[EXERCISE BRIEF] Select from the records below every line that has the word "agent" in it.

[THE DATA]

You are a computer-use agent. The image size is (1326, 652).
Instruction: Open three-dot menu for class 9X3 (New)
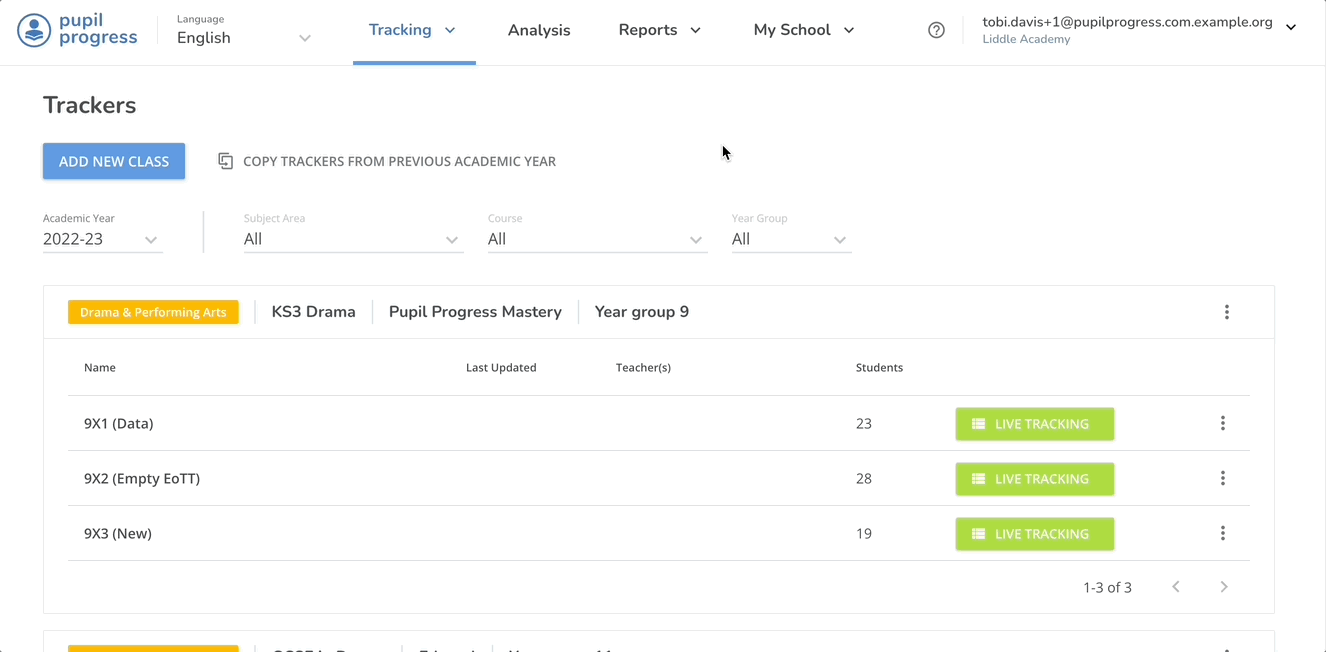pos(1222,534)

* * *

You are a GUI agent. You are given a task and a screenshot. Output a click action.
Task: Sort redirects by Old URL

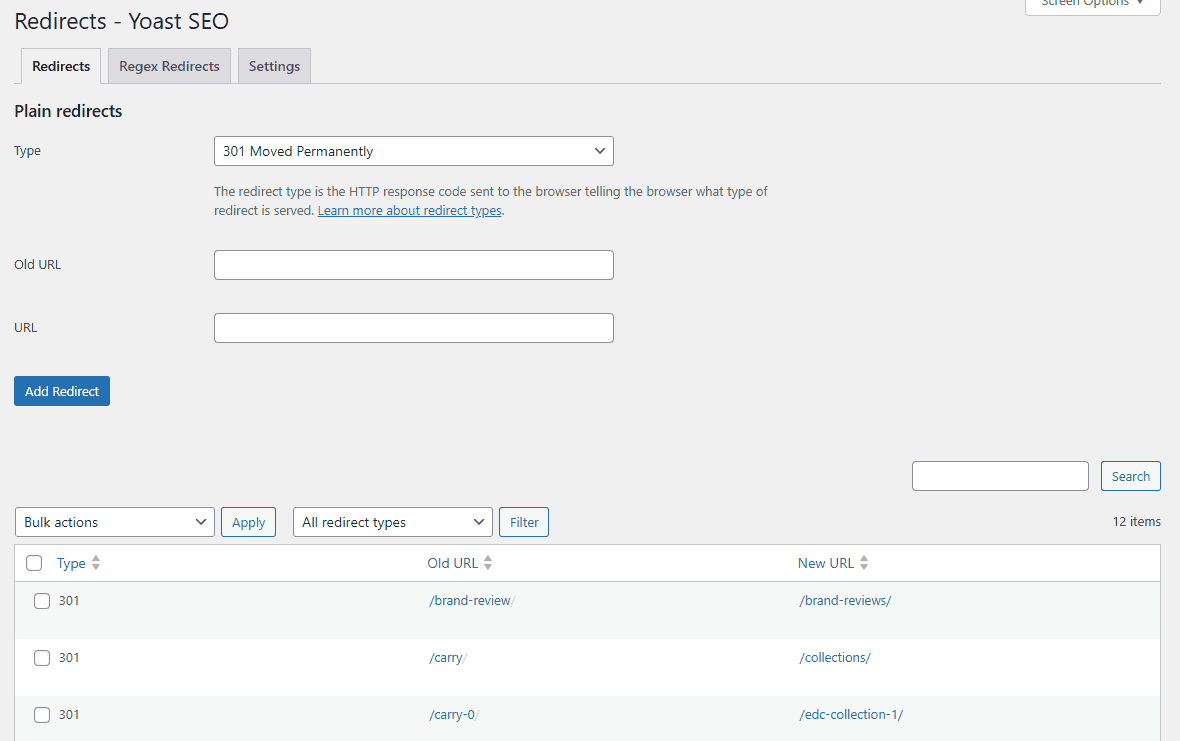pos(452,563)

[SOLUTION FOR THIS EXERCISE]
You are a computer-use agent. The image size is (1326, 652).
You are a GUI agent. You are given a task and a screenshot. Output a click action.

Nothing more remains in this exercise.